Further you can run the release version also inside the debugger, once you generate debug symbols (not the same as creating debug version) for the process. Step through and see if you are getting any warnings in the debugger trace window.
"4) Writing a log shows that the crash happens on a declaration of a local int variable! How could that be? Memory corruption?"
This could be a sign that the hardware is in fact faulty or being pushed too hard. Find out if they've overclocked their computer.
When I get this type of thing, i try running the code through gimpels PC-Lint (static code analysis) as it checks different classes of errors to BoundsChecker. If you are using Boundschecker, turn on the memory poisoning options.
You mention AMD CPUs. Have you investigated whether there is a similar graphics card / driver version and / or configuration in place on the machines that crash? Does it always crash on these machines or just occasionally? Maybe run the System Information tool on these machines and see what they have in common,
Sounds like stack corruption to me. My favorite tool to track those down is IDA Pro. Of course you don't have that access to the user's machine.
Some memory checkers have a hard time catching stack corruption ( if it indeed that ). The surest way to get those I think is runtime analysis.
This can also be due to corruption in an exception path, even if the exception was handled. Do you debug with 'catch first-chance exceptions' turned on? You should as long as you can. It does get annoying after a while in many cases.
Can you send those users a checked version of your application? Check out Minidump Handle that exception and write out a dump. Then use WinDbg to debug on your end.

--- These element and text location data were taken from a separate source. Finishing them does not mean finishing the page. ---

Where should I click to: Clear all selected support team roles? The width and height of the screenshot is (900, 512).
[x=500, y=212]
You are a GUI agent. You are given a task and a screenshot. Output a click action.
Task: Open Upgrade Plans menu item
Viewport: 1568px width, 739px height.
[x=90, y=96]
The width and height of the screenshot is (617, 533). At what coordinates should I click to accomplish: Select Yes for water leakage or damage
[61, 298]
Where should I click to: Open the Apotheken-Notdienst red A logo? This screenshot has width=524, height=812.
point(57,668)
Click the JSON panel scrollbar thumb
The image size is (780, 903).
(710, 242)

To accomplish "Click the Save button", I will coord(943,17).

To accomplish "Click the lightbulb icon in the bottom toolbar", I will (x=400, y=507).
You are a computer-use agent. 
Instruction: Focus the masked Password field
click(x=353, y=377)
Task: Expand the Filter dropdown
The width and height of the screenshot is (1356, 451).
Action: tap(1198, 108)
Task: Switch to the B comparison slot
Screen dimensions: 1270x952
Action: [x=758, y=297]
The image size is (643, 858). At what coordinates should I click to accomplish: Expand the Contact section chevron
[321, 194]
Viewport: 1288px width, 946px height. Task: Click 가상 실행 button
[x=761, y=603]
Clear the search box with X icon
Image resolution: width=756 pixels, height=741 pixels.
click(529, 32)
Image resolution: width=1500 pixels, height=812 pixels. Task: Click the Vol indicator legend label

Another method is writing very detailed logs. Create a "Log every single action" option, and ask the user to turn that on and send it too you. Dump out memory to the logs. Check out '_CrtDbgReport()' on MSDN.
Good Luck!
EDIT:
Responding to your comment: An error on a local variable declaration is not surprising to me. I've seen this a lot. It's usually due to a corrupted stack.
Some variable on the stack may be running over it's boundaries for example. All hell breaks loose after that. Then stack variable declarations throw random memory errors, virtual tables get corrupted, etc.
Anytime I've seen those for a prolong period of time, I've had to go to IDA Pro. Detailed runtime disassembly debugging is the only thing I know that really gets those reliably.
Many developers use WinDbg for this kind of analysis. That's why I also suggested Minidump.
Try Rational (IBM) PurifyPlus. It catches a lot of errors that BoundsChecker doesn't.